> _課題 a_:
サステナブルの解説文で、かぎかっこ「」に囲まれて登場する語句をすべて列挙してください。同じ語句は一度だけ記してください。

> _提示文_:
________________

最近、新聞やテレビなどのメディアでよく聞くようになった「サステナブル」という言葉ですが、サステナブルの意味や目的について正確に把握している人は意外と少ないかもしれません。最近は「サステナブル経営」といった言葉もあり、ビジネスの世界でもサステナブルという言葉を使う頻度が増えてきています。
本記事ではこのサステナブルについて、意味や目的などを詳しく解説していきます。またサステナブル経営についても合わせて解説していきますので、ぜひ最後までご覧になってください。
目次
「サステナブル」とは
サステナブル(Sustainable)とは、「持続する」という意味の「sustain」と「~できる」という意味の「able」の2つの英単語を組み合わせて作られた単語になります。サステナブル自体は「持続可能な」「続けられる」といった意味を持っています。

________________

> _入力データ_:

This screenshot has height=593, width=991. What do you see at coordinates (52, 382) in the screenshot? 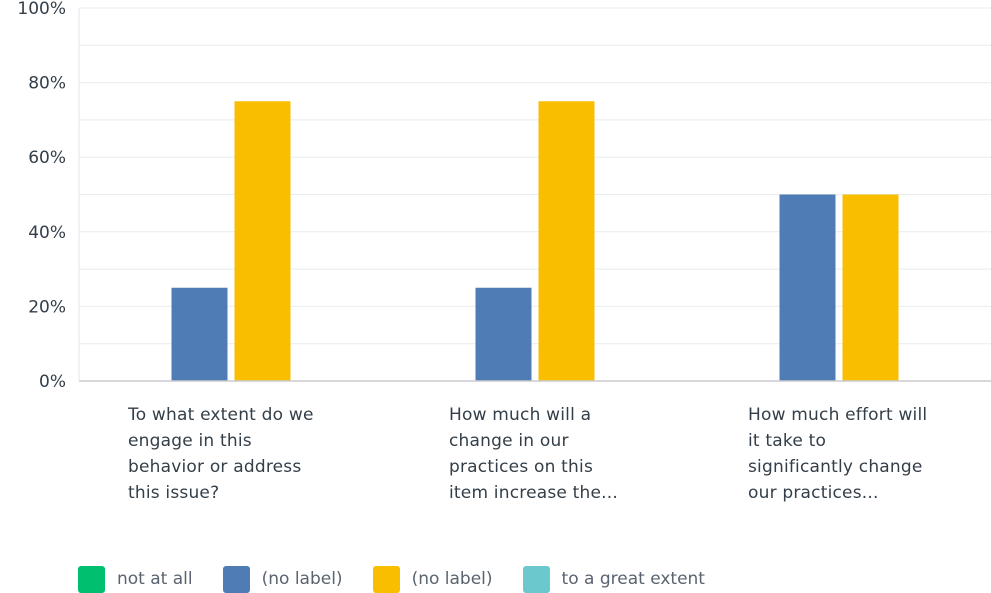
I see `y-tick-label: 0%` at bounding box center [52, 382].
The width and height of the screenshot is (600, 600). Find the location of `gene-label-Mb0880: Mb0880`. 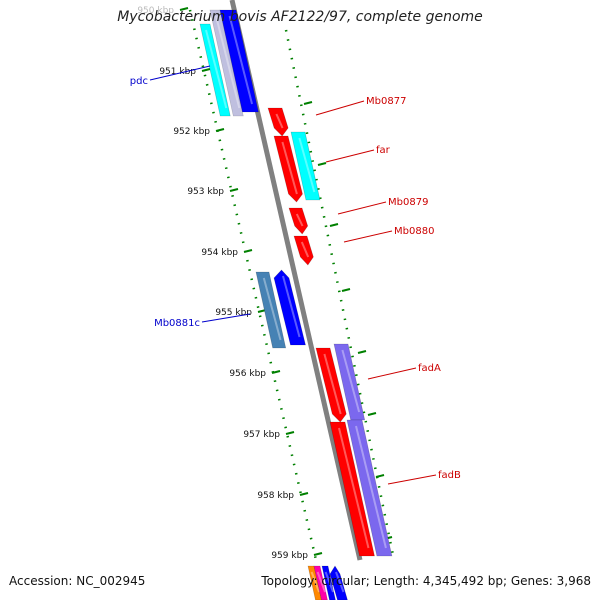

gene-label-Mb0880: Mb0880 is located at coordinates (414, 232).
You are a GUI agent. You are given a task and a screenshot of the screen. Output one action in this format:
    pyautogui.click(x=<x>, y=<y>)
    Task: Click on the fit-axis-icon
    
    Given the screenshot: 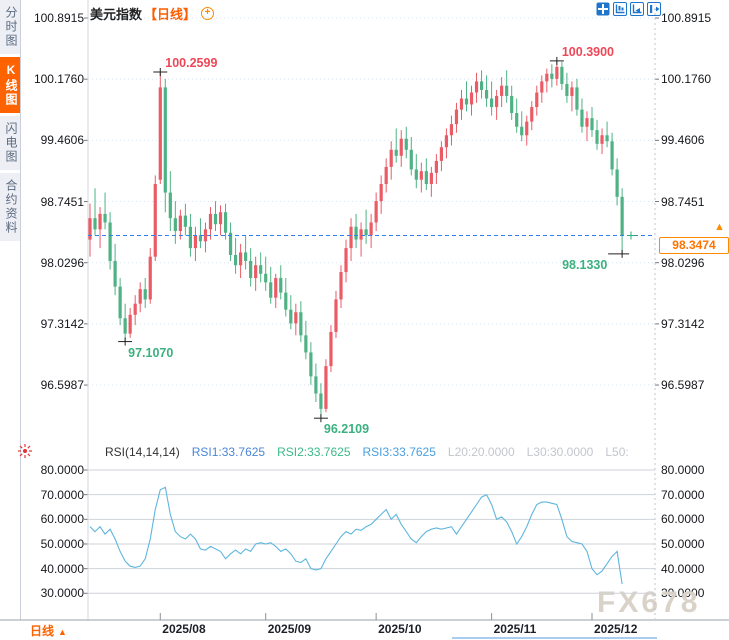 What is the action you would take?
    pyautogui.click(x=620, y=9)
    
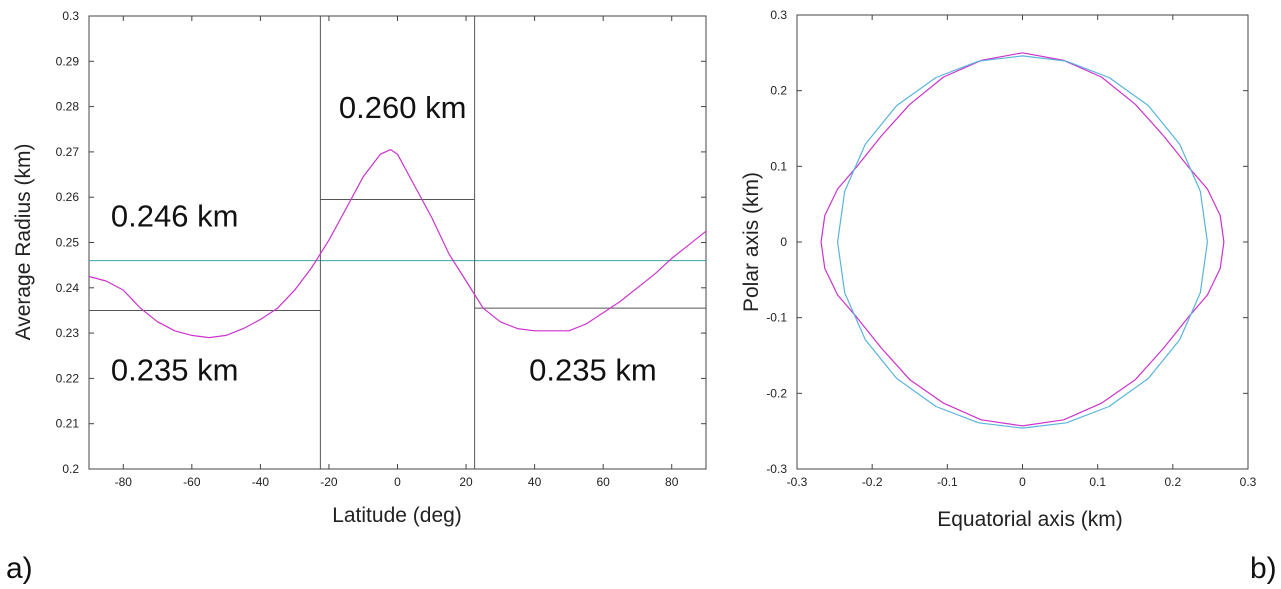 This screenshot has height=589, width=1281. I want to click on annotation-label: 0.260 km, so click(403, 108).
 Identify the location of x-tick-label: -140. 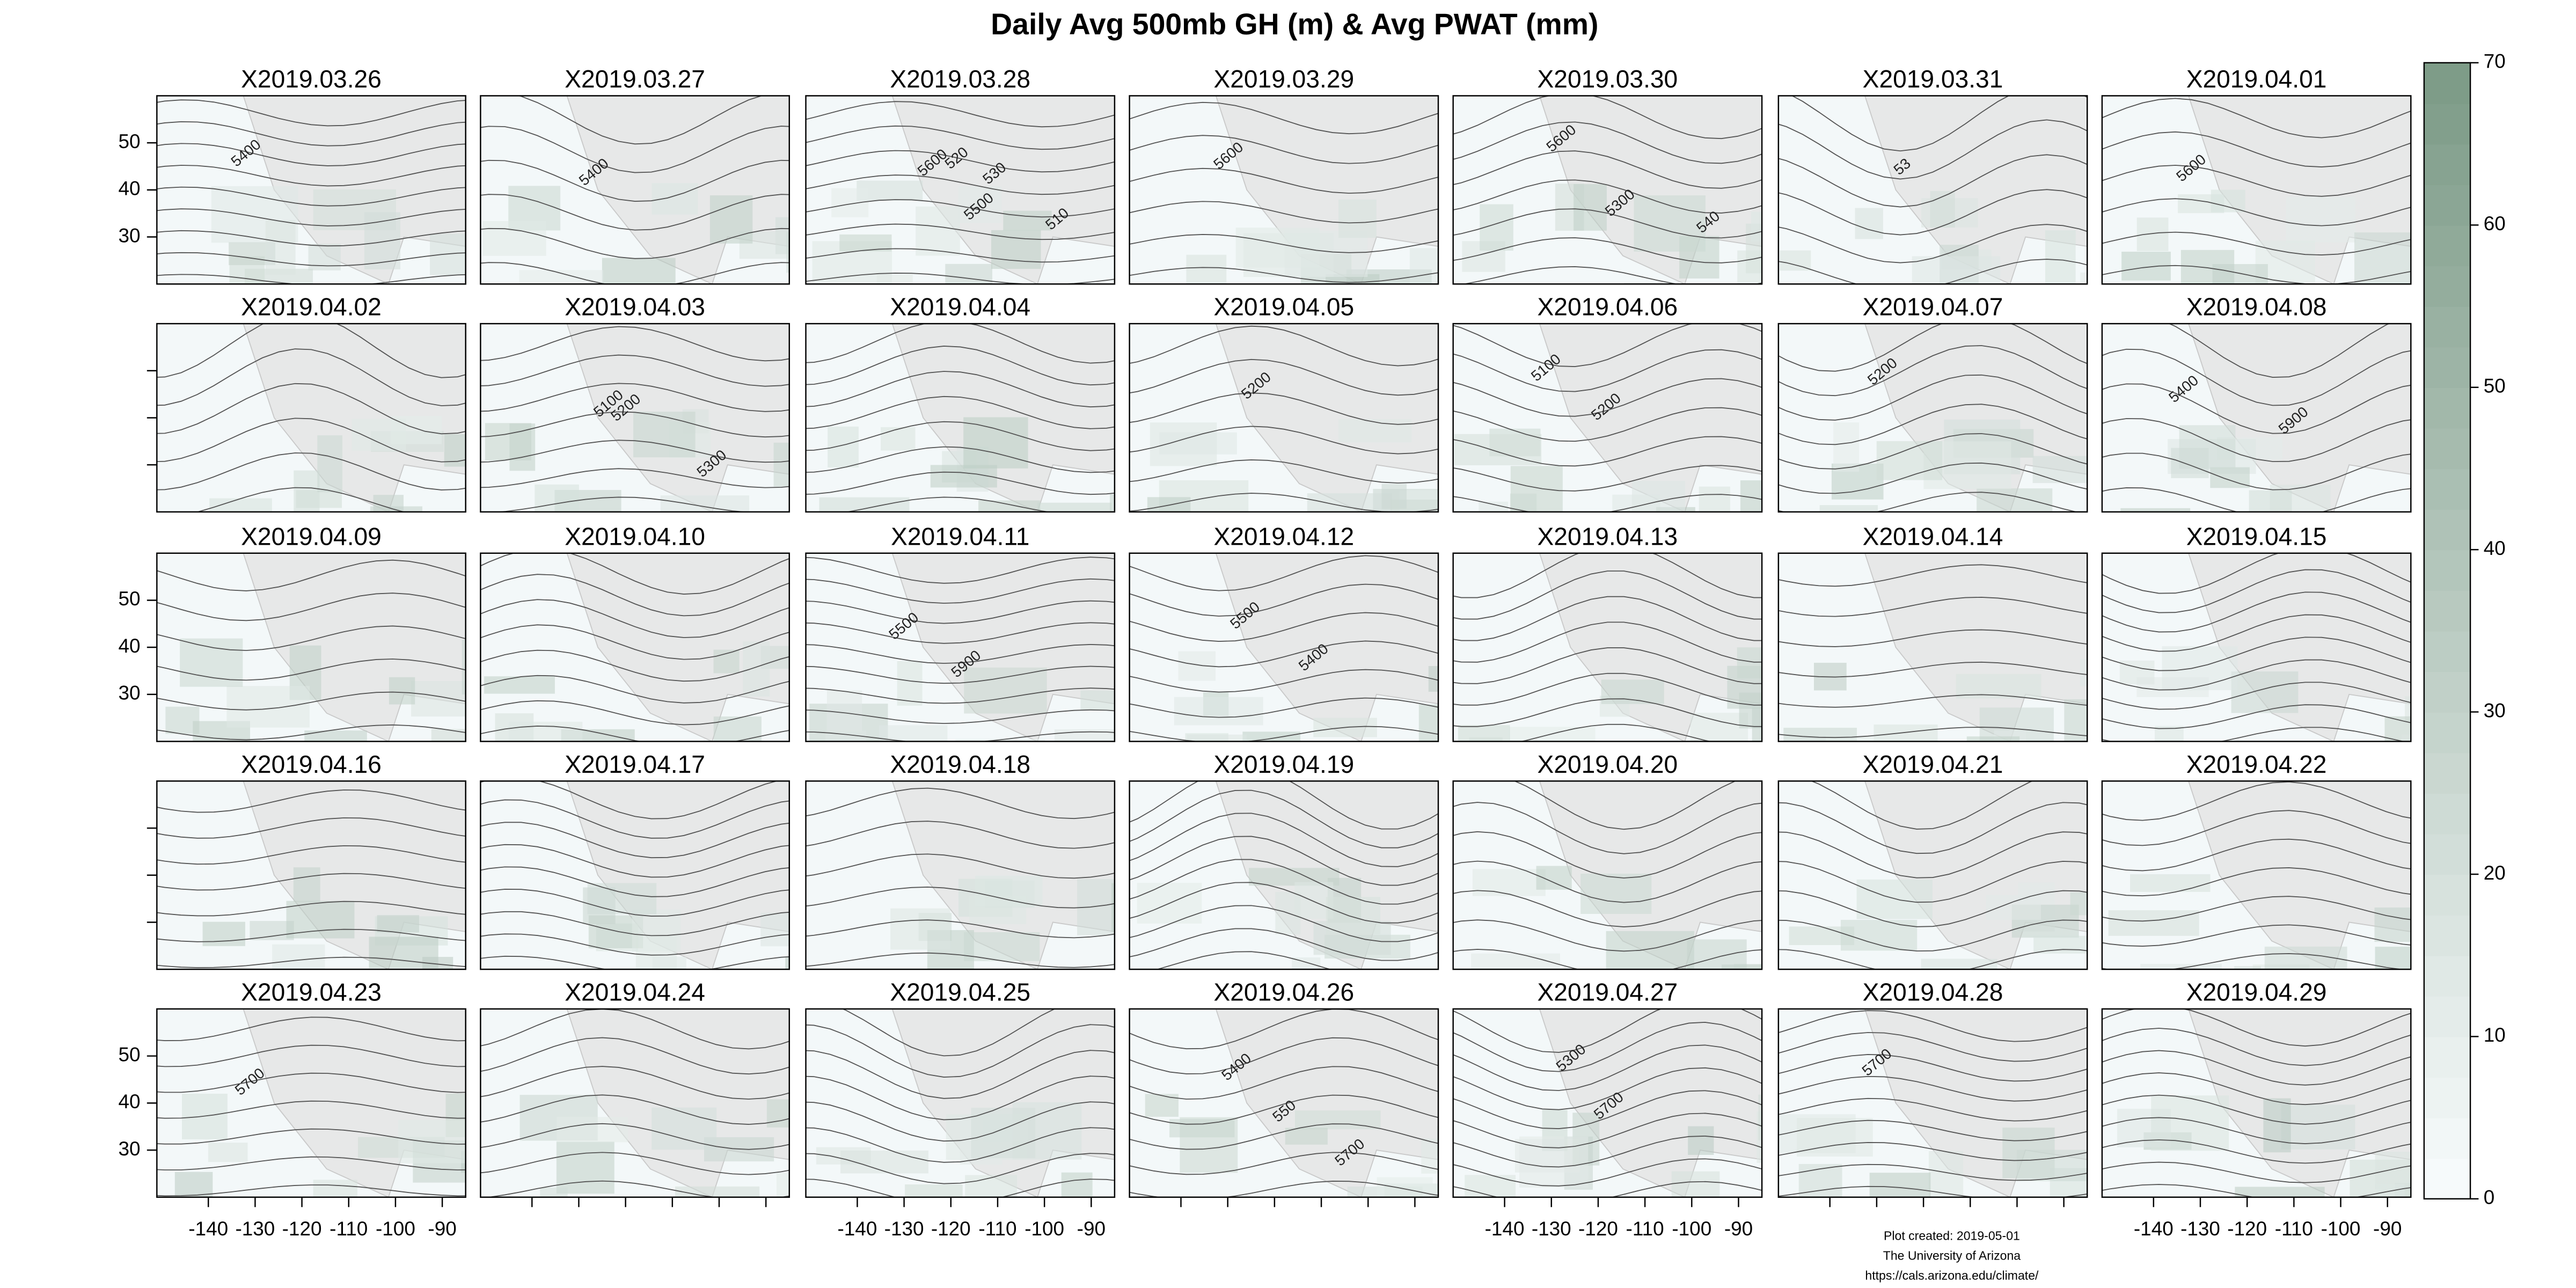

________________

> _課題 b_:
記録のうち、冒頭から「center [52, 382].」を含む行までの部分を、両端の行も含めてそのまま書き写してください。画像は回答に含めないでください。

> _回答 a_:
サステナブル、サステナブル経営、持続する、sustain、~できる、able、持続可能な、続けられる

> _回答 b_:
This screenshot has height=593, width=991. What do you see at coordinates (52, 382) in the screenshot? 
I see `y-tick-label: 0%` at bounding box center [52, 382].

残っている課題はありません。